ROFLMAO.
Love your synopsis of the last thread, btw. I'm still waiting for the holy rolling to start here. There are always some bluehairs who have no sense of humor about this kind of thing. As if God wants us all to sit around wailing about how awful it is people die all the time.
In fact, I hope my death at a ripe old age is in as absurd and entertaining a fashion as possible. It's not like there is such a thing as a death you WANT to die (heroic sacrifice and death in the saddle and all that wishful thinking notwithstanding), so they're all bad in that sense, anyway. It is my fervent prayer that God lets me bring a smile to people on my way out.

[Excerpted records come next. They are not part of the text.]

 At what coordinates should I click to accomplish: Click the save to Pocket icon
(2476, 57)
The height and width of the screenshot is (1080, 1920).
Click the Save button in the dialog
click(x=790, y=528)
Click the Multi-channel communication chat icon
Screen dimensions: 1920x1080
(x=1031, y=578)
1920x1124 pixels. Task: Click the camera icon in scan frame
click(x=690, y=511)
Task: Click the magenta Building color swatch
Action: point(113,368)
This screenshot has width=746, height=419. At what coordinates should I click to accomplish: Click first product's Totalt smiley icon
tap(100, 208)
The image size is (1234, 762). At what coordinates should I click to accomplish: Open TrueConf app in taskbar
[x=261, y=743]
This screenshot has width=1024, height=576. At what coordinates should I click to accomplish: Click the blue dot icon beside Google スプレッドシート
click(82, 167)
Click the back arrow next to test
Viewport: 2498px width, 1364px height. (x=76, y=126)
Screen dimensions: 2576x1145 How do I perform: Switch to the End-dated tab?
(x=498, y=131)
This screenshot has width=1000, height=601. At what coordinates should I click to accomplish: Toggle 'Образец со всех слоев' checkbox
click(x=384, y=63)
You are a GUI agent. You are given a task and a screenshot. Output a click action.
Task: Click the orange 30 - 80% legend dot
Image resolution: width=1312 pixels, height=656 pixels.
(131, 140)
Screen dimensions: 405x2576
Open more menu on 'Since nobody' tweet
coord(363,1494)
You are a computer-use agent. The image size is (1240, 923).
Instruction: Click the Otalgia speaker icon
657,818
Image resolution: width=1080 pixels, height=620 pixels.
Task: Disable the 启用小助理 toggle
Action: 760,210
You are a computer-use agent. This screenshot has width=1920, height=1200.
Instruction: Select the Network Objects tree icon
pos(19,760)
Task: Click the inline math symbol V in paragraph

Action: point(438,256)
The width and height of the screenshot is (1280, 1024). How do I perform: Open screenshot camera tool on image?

One of my extended family actually had brain cancer and used humor to keep her family from crying about it as she died. I'll never forget the story about her losing bladder control and having to wear Depends, and gradually lost her faculty for speech, then as a son lovingly changed her, she surpised everyone by blurting out the words "SUPER COLON BLOW!"
A friend of mine insists that he wakes up every morning and immediately says "BRAINS!" so that when he dies, his body will be trained to rise from the grave, or at least reflexively scare the pants off a mortician in a final practical joke.
If you can't laugh at death you probably can't laugh at life, either.
And I thought I was the only one.
I tell everyone that in my twenties I didn't think I would ever die.In my thirties I hoped to be found dead with a twenty-one year old girl on top of me.In my forties I hoped to be found dead with a fishing pole in my hand.Now approaching fifty I just hope to not die at work.
You must be all of 15 if you think 33 is a ripe old age.
While you may find it amusing - it isn't for most of society when a young man - with a young family loses his life.